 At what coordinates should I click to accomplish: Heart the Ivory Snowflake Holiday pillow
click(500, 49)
* * *
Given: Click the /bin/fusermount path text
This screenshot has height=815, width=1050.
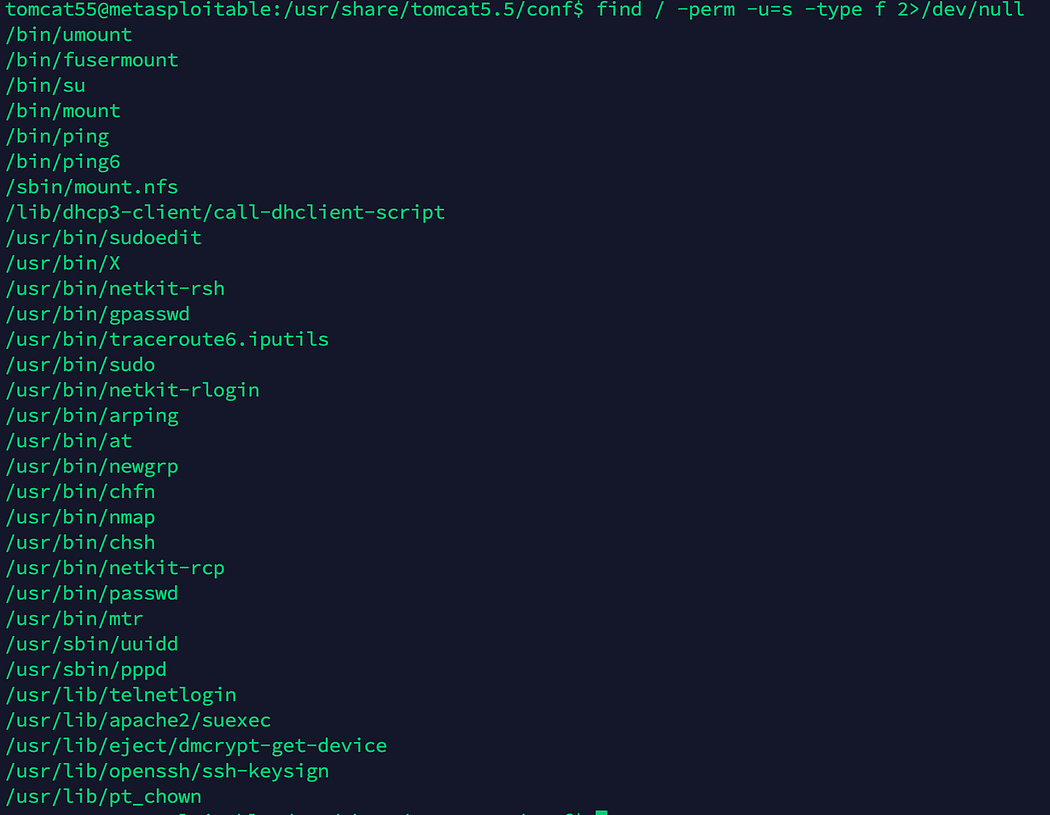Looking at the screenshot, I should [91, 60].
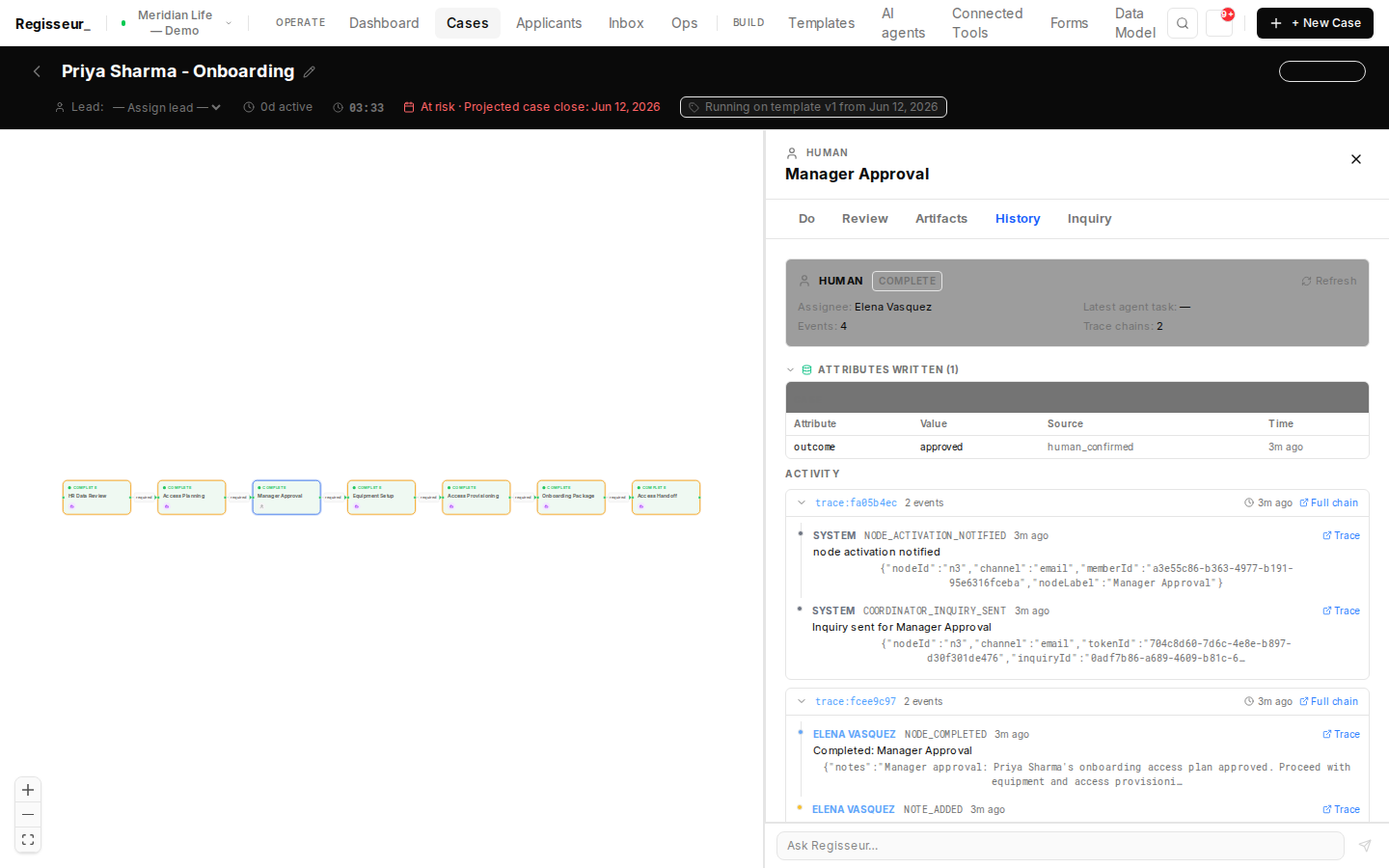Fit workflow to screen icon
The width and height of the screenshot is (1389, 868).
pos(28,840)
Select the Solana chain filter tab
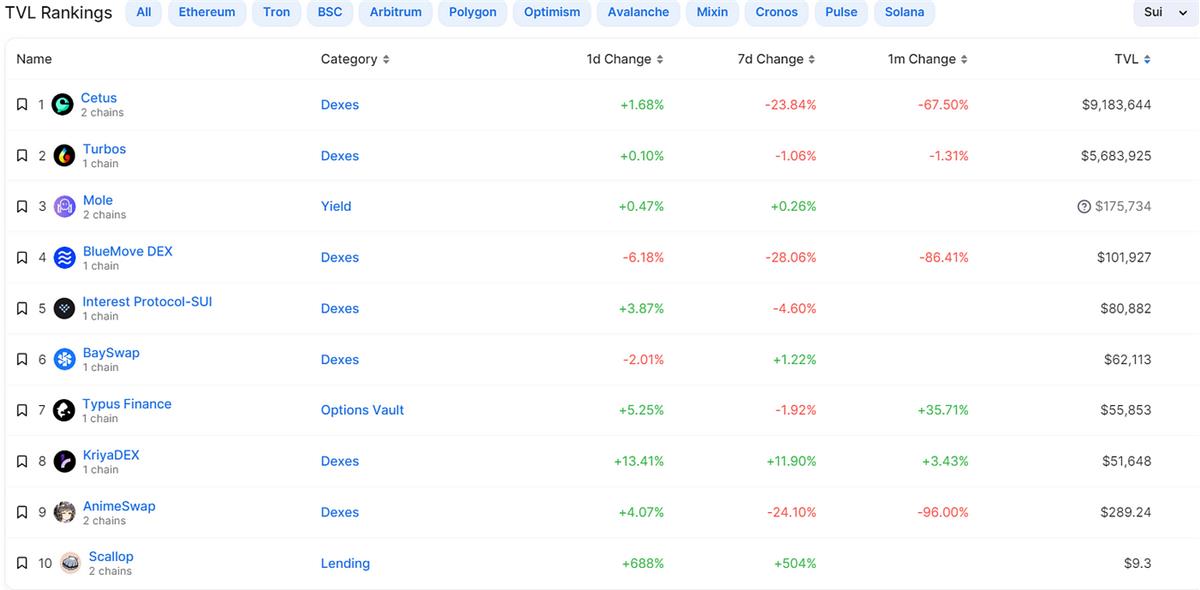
==
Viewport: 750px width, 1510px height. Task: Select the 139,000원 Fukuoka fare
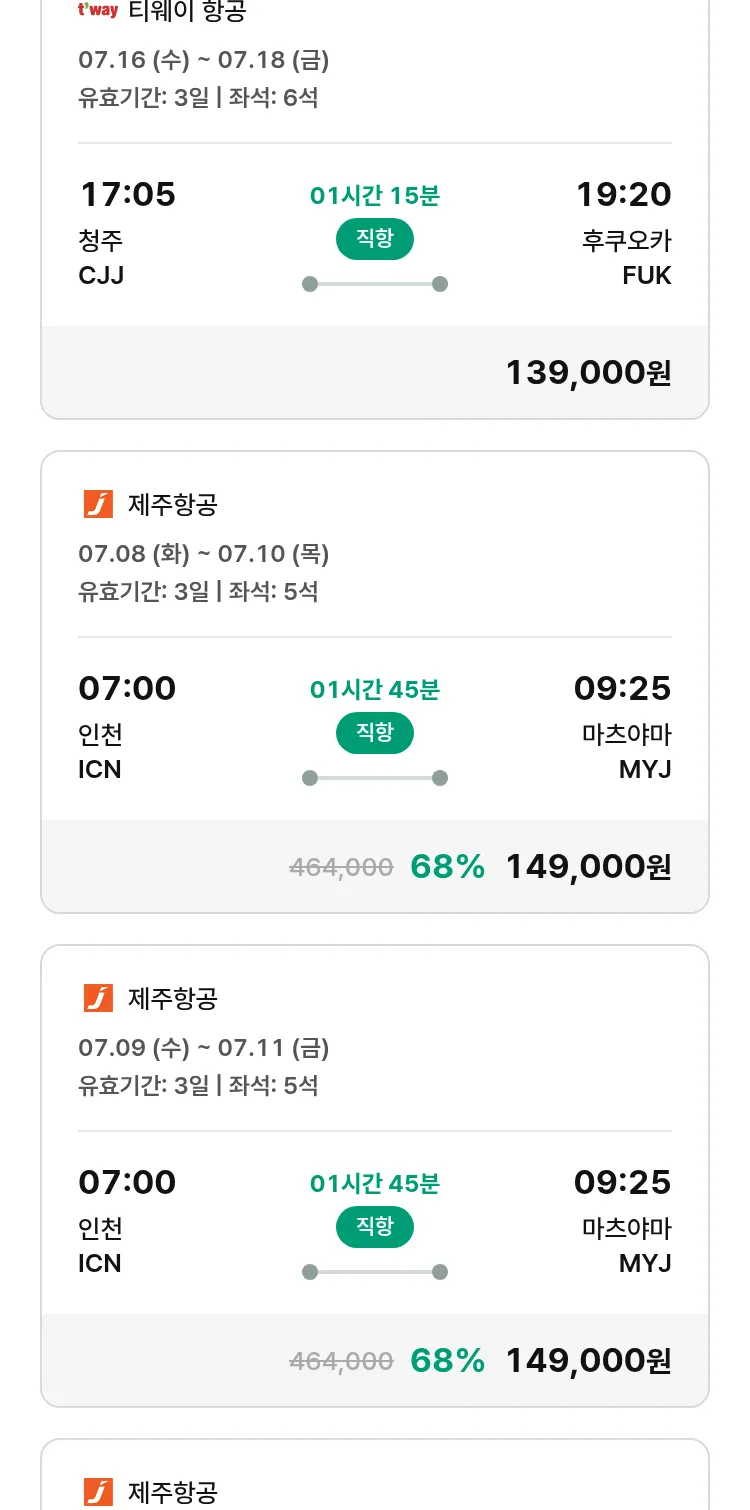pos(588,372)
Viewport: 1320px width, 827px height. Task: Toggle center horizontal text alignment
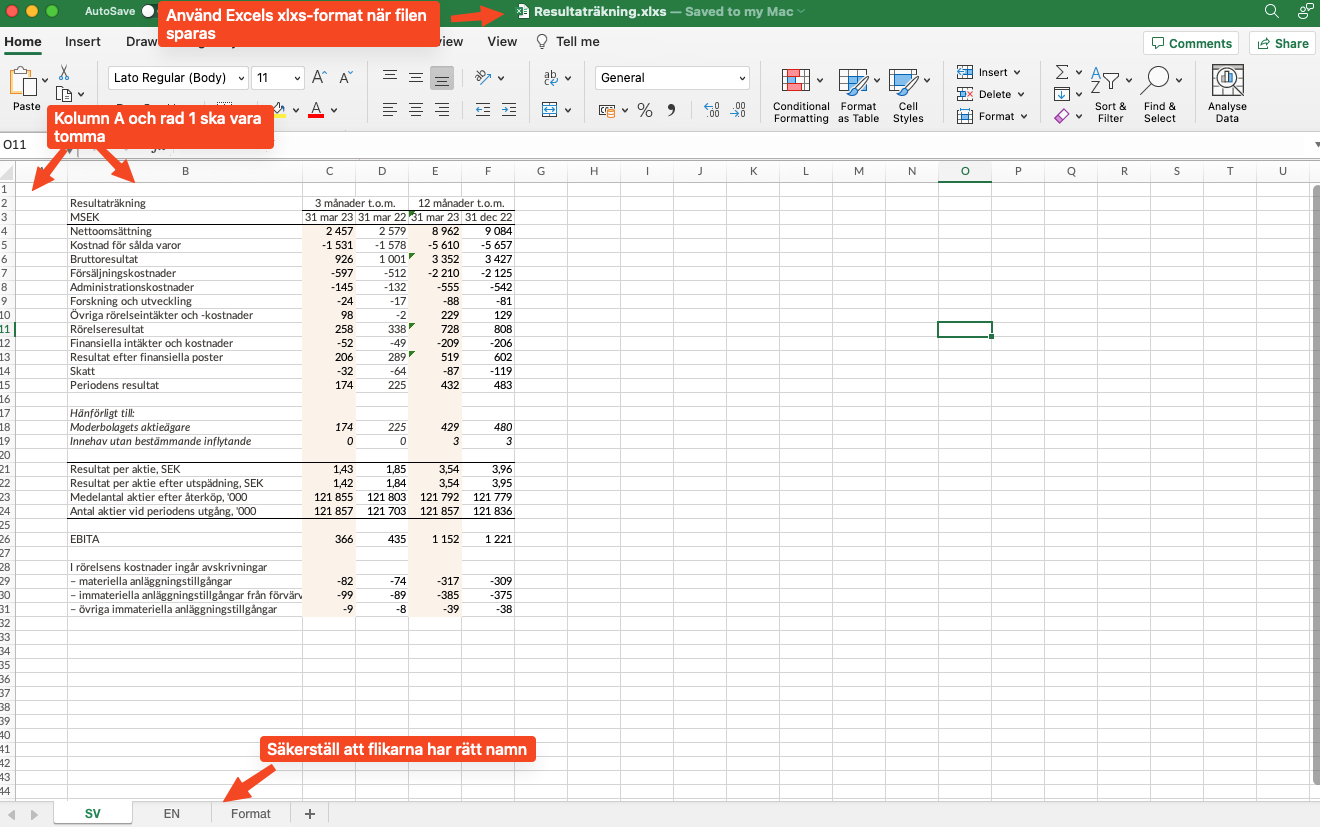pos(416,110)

What the exercise asks: Output exactly the lines above that lie between the line with "This screenshot has height=815, width=1050." and the line with "Select the Solana chain filter tab", those two lines included, and no pictures.

Written reply:
This screenshot has height=815, width=1050.
Looking at the screenshot, I should [91, 60].
Fit workflow to screen icon
The width and height of the screenshot is (1389, 868).
pos(28,840)
Select the Solana chain filter tab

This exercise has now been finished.